§ About this task: Repeat the records below word for word.

(Extracted data entries)
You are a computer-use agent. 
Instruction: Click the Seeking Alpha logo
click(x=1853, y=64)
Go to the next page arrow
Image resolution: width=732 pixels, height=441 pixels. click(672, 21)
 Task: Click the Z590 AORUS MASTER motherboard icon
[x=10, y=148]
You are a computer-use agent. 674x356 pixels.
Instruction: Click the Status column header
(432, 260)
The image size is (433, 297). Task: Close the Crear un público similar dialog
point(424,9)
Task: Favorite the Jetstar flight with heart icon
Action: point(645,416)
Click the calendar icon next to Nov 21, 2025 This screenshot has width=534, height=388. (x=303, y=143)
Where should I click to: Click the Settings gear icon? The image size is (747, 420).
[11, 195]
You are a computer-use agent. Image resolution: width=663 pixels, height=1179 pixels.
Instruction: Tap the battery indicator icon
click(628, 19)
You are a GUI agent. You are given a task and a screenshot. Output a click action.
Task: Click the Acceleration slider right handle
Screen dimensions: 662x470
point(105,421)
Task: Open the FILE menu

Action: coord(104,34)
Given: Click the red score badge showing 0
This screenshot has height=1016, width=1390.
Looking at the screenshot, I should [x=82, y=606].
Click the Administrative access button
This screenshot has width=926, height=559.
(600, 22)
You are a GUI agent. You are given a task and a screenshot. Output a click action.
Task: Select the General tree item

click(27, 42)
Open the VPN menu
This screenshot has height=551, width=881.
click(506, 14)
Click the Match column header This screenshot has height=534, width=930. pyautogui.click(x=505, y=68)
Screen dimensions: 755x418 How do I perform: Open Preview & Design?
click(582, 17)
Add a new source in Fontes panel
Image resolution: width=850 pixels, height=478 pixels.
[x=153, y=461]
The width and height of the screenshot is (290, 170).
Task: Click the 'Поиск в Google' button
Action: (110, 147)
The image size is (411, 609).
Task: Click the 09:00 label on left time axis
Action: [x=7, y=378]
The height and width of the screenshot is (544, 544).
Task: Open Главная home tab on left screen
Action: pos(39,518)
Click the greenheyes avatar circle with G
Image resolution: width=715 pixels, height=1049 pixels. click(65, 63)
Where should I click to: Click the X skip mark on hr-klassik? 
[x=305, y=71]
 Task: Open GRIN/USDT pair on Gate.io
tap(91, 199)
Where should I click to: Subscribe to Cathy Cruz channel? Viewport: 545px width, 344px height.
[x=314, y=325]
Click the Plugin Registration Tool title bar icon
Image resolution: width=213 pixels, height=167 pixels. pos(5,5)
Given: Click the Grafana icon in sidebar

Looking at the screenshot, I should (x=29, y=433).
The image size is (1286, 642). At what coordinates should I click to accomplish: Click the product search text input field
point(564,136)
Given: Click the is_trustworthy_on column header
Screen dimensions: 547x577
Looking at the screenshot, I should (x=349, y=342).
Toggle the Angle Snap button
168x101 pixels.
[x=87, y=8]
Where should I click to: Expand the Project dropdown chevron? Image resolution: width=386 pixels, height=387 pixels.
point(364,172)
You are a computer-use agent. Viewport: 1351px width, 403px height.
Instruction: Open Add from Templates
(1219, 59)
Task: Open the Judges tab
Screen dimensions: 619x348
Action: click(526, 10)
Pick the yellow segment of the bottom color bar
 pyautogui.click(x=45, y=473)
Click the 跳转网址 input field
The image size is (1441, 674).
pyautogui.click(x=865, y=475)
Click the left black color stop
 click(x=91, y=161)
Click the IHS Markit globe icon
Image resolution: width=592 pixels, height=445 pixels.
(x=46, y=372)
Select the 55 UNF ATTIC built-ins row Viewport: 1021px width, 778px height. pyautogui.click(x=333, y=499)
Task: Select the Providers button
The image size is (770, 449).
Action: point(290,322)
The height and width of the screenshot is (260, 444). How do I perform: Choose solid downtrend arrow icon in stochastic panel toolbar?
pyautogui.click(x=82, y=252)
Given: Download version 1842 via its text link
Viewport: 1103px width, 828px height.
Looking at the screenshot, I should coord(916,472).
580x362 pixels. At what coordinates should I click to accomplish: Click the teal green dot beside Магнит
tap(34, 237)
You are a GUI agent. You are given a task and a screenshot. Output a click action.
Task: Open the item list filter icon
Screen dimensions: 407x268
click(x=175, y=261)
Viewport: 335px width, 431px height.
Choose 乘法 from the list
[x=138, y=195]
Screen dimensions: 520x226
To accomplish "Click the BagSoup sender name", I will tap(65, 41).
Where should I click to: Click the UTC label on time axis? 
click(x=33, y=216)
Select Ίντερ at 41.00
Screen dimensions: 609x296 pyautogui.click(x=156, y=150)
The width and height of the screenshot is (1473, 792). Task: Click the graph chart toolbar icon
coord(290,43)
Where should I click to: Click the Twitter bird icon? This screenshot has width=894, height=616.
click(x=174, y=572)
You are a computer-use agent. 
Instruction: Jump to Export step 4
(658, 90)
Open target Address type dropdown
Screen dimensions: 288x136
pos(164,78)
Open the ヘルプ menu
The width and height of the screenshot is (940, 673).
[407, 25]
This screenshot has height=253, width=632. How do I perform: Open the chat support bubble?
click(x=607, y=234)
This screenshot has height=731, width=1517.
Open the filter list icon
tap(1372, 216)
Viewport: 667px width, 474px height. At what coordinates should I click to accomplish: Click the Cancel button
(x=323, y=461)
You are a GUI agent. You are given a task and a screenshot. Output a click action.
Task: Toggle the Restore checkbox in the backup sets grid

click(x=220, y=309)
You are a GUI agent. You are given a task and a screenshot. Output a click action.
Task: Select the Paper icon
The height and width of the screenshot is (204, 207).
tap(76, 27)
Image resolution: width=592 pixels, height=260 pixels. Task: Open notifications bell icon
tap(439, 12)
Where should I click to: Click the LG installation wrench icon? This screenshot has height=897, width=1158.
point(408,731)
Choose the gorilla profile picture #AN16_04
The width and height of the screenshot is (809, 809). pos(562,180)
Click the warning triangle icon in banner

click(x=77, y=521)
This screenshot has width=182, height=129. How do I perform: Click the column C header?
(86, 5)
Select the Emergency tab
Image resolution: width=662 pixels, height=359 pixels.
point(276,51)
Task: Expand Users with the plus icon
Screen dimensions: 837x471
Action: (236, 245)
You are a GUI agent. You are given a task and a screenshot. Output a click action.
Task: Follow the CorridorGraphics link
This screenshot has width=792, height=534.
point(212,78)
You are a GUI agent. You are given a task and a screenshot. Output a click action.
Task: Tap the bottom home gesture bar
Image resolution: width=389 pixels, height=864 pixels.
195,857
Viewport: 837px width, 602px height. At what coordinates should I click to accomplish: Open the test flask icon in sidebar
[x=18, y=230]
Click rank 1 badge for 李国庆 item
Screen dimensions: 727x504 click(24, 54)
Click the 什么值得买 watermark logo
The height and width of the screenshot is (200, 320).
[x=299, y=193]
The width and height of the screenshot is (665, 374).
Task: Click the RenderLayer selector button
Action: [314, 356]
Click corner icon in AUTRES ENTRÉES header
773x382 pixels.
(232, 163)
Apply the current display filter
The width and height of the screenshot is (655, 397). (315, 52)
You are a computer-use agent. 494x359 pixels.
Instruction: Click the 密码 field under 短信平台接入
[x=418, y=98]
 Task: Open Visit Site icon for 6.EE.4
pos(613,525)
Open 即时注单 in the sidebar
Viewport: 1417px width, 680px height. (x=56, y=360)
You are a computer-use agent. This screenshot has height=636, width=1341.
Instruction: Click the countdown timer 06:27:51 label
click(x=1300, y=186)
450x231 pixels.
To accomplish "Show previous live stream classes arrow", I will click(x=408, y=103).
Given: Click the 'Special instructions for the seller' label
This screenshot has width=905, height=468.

§ Reply:
You are a computer-use agent. 
Instruction: Click the Seeking Alpha logo
click(x=1853, y=64)
Go to the next page arrow
Image resolution: width=732 pixels, height=441 pixels. click(672, 21)
 Task: Click the Z590 AORUS MASTER motherboard icon
[x=10, y=148]
You are a computer-use agent. 674x356 pixels.
Instruction: Click the Status column header
(432, 260)
The image size is (433, 297). Task: Close the Crear un público similar dialog
point(424,9)
Task: Favorite the Jetstar flight with heart icon
Action: point(645,416)
Click the calendar icon next to Nov 21, 2025 This screenshot has width=534, height=388. (x=303, y=143)
Where should I click to: Click the Settings gear icon? The image size is (747, 420).
[11, 195]
You are a computer-use agent. Image resolution: width=663 pixels, height=1179 pixels.
Instruction: Tap the battery indicator icon
click(628, 19)
You are a GUI agent. You are given a task and a screenshot. Output a click action.
Task: Click the Acceleration slider right handle
Screen dimensions: 662x470
point(105,421)
Task: Open the FILE menu

Action: coord(104,34)
Given: Click the red score badge showing 0
This screenshot has height=1016, width=1390.
Looking at the screenshot, I should [x=82, y=606].
Click the Administrative access button
This screenshot has width=926, height=559.
(600, 22)
You are a GUI agent. You are given a task and a screenshot. Output a click action.
Task: Select the General tree item

click(27, 42)
Open the VPN menu
This screenshot has height=551, width=881.
click(506, 14)
Click the Match column header This screenshot has height=534, width=930. pyautogui.click(x=505, y=68)
Screen dimensions: 755x418 How do I perform: Open Preview & Design?
click(582, 17)
Add a new source in Fontes panel
Image resolution: width=850 pixels, height=478 pixels.
[x=153, y=461]
The width and height of the screenshot is (290, 170).
Task: Click the 'Поиск в Google' button
Action: (110, 147)
The image size is (411, 609).
Task: Click the 09:00 label on left time axis
Action: [x=7, y=378]
The height and width of the screenshot is (544, 544).
Task: Open Главная home tab on left screen
Action: pos(39,518)
Click the greenheyes avatar circle with G
Image resolution: width=715 pixels, height=1049 pixels. click(65, 63)
Where should I click to: Click the X skip mark on hr-klassik? 
[x=305, y=71]
 Task: Open GRIN/USDT pair on Gate.io
tap(91, 199)
Where should I click to: Subscribe to Cathy Cruz channel? Viewport: 545px width, 344px height.
[x=314, y=325]
Click the Plugin Registration Tool title bar icon
Image resolution: width=213 pixels, height=167 pixels. pos(5,5)
Given: Click the Grafana icon in sidebar

Looking at the screenshot, I should (x=29, y=433).
The image size is (1286, 642). At what coordinates should I click to accomplish: Click the product search text input field
point(564,136)
Given: Click the is_trustworthy_on column header
Screen dimensions: 547x577
Looking at the screenshot, I should (x=349, y=342).
Toggle the Angle Snap button
168x101 pixels.
[x=87, y=8]
Where should I click to: Expand the Project dropdown chevron? Image resolution: width=386 pixels, height=387 pixels.
point(364,172)
You are a computer-use agent. Viewport: 1351px width, 403px height.
Instruction: Open Add from Templates
(1219, 59)
Task: Open the Judges tab
Screen dimensions: 619x348
Action: click(526, 10)
Pick the yellow segment of the bottom color bar
 pyautogui.click(x=45, y=473)
Click the 跳转网址 input field
The image size is (1441, 674).
pyautogui.click(x=865, y=475)
Click the left black color stop
 click(x=91, y=161)
Click the IHS Markit globe icon
Image resolution: width=592 pixels, height=445 pixels.
(x=46, y=372)
Select the 55 UNF ATTIC built-ins row Viewport: 1021px width, 778px height. pyautogui.click(x=333, y=499)
Task: Select the Providers button
The image size is (770, 449).
Action: point(290,322)
The height and width of the screenshot is (260, 444). How do I perform: Choose solid downtrend arrow icon in stochastic panel toolbar?
pyautogui.click(x=82, y=252)
Given: Download version 1842 via its text link
Viewport: 1103px width, 828px height.
Looking at the screenshot, I should coord(916,472).
580x362 pixels. At what coordinates should I click to accomplish: Click the teal green dot beside Магнит
tap(34, 237)
You are a GUI agent. You are given a task and a screenshot. Output a click action.
Task: Open the item list filter icon
Screen dimensions: 407x268
click(x=175, y=261)
Viewport: 335px width, 431px height.
Choose 乘法 from the list
[x=138, y=195]
Screen dimensions: 520x226
To accomplish "Click the BagSoup sender name", I will tap(65, 41).
Where should I click to: Click the UTC label on time axis? 
click(x=33, y=216)
Select Ίντερ at 41.00
Screen dimensions: 609x296 pyautogui.click(x=156, y=150)
The width and height of the screenshot is (1473, 792). Task: Click the graph chart toolbar icon
coord(290,43)
Where should I click to: Click the Twitter bird icon? This screenshot has width=894, height=616.
click(x=174, y=572)
You are a computer-use agent. 
Instruction: Jump to Export step 4
(658, 90)
Open target Address type dropdown
Screen dimensions: 288x136
pos(164,78)
Open the ヘルプ menu
The width and height of the screenshot is (940, 673).
[407, 25]
This screenshot has height=253, width=632. How do I perform: Open the chat support bubble?
click(x=607, y=234)
This screenshot has height=731, width=1517.
Open the filter list icon
tap(1372, 216)
Viewport: 667px width, 474px height. At what coordinates should I click to accomplish: Click the Cancel button
(x=323, y=461)
You are a GUI agent. You are given a task and a screenshot. Output a click action.
Task: Toggle the Restore checkbox in the backup sets grid

click(x=220, y=309)
You are a GUI agent. You are given a task and a screenshot. Output a click action.
Task: Select the Paper icon
The height and width of the screenshot is (204, 207).
tap(76, 27)
Image resolution: width=592 pixels, height=260 pixels. Task: Open notifications bell icon
tap(439, 12)
Where should I click to: Click the LG installation wrench icon? This screenshot has height=897, width=1158.
point(408,731)
Choose the gorilla profile picture #AN16_04
The width and height of the screenshot is (809, 809). pos(562,180)
Click the warning triangle icon in banner

click(x=77, y=521)
This screenshot has width=182, height=129. How do I perform: Click the column C header?
(86, 5)
Select the Emergency tab
Image resolution: width=662 pixels, height=359 pixels.
point(276,51)
Task: Expand Users with the plus icon
Screen dimensions: 837x471
Action: (236, 245)
You are a GUI agent. You are given a task and a screenshot. Output a click action.
Task: Follow the CorridorGraphics link
This screenshot has width=792, height=534.
point(212,78)
You are a GUI agent. You are given a task and a screenshot. Output a click action.
Task: Tap the bottom home gesture bar
Image resolution: width=389 pixels, height=864 pixels.
195,857
Viewport: 837px width, 602px height. At what coordinates should I click to accomplish: Open the test flask icon in sidebar
[x=18, y=230]
Click rank 1 badge for 李国庆 item
Screen dimensions: 727x504 click(24, 54)
Click the 什么值得买 watermark logo
The height and width of the screenshot is (200, 320).
[x=299, y=193]
The width and height of the screenshot is (665, 374).
Task: Click the RenderLayer selector button
Action: [314, 356]
Click corner icon in AUTRES ENTRÉES header
773x382 pixels.
(232, 163)
Apply the current display filter
The width and height of the screenshot is (655, 397). (315, 52)
You are a computer-use agent. 494x359 pixels.
Instruction: Click the 密码 field under 短信平台接入
[x=418, y=98]
 Task: Open Visit Site icon for 6.EE.4
pos(613,525)
Open 即时注单 in the sidebar
Viewport: 1417px width, 680px height. (x=56, y=360)
You are a computer-use agent. This screenshot has height=636, width=1341.
Instruction: Click the countdown timer 06:27:51 label
click(x=1300, y=186)
450x231 pixels.
To accomplish "Show previous live stream classes arrow", I will click(x=408, y=103).
Given: Click the 'Special instructions for the seller' label
This screenshot has width=905, height=468.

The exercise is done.